From: Nicolas Saenz Julienne <nsaenzju@redhat.com>

Some setups, notably NOHZ_FULL CPUs, are too busy to handle the per-cpu
drain work queued by __drain_all_pages(). So introduce new a mechanism
to remotely drain the per-cpu lists. It is made possible by remotely
locking 'struct per_cpu_pages' new per-cpu spinlocks. A benefit of this
new scheme is that drain operations are now migration safe.

There was no observed performance degradation vs. the previous scheme.
Both netperf and hackbench were run in parallel to triggering the
__drain_all_pages(NULL, true) code path around ~100 times per second.
The new scheme performs a bit better (~5%), although the important point
here is there are no performance regressions vs. the previous mechanism.
Per-cpu lists draining happens only in slow paths.
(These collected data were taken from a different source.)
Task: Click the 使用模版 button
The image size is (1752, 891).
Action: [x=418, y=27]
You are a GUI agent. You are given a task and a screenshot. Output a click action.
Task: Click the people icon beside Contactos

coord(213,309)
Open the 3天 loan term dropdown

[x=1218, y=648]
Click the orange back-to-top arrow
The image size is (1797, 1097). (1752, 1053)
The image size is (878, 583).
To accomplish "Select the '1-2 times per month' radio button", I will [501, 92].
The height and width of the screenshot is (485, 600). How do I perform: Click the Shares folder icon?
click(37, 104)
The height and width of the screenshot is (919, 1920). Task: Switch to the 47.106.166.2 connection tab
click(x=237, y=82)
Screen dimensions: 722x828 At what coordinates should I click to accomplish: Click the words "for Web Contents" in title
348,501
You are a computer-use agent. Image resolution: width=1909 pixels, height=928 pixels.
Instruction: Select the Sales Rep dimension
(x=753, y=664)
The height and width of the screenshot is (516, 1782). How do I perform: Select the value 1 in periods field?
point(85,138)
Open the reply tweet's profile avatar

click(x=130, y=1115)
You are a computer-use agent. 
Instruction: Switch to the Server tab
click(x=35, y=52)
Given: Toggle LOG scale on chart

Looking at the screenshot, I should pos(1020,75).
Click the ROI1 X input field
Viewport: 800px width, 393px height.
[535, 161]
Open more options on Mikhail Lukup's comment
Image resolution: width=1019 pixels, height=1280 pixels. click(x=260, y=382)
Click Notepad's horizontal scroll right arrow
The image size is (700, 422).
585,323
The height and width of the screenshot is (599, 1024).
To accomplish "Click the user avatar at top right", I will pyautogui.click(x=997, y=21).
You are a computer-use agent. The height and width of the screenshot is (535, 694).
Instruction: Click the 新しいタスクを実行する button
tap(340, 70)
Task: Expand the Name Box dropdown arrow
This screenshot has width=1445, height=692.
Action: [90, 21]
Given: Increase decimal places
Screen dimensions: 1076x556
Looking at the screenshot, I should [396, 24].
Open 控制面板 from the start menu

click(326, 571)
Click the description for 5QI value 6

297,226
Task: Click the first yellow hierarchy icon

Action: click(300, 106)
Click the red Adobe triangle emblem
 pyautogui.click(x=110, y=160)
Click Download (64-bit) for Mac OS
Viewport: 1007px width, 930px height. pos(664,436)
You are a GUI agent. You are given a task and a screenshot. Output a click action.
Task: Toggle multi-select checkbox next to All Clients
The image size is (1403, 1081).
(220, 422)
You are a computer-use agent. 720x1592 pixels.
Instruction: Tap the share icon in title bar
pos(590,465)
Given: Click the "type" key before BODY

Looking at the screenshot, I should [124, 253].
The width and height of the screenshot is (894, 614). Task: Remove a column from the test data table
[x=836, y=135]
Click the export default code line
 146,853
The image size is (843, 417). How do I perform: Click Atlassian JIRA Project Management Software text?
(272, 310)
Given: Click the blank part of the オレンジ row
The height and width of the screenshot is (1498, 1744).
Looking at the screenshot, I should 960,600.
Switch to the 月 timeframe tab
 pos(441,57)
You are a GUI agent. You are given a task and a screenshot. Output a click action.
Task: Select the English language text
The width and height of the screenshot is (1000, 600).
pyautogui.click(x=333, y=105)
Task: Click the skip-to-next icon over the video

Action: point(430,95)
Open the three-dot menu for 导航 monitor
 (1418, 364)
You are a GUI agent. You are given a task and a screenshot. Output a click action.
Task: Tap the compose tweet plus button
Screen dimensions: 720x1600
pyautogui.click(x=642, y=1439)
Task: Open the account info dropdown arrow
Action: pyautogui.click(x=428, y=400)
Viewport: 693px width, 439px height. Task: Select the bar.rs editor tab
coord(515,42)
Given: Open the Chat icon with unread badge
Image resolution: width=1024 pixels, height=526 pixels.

Link: https://lore.kernel.org/r/20211103170512.2745765-4-nsaenzju@redhat.com
Signed-off-by: Nicolas Saenz Julienne <nsaenzju@redhat.com>
Signed-off-by: Mel Gorman <mgorman@techsingularity.net>
---
 mm/page_alloc.c | 66 +++++++++----------------------------------------
 1 file changed, 11 insertions(+), 55 deletions(-)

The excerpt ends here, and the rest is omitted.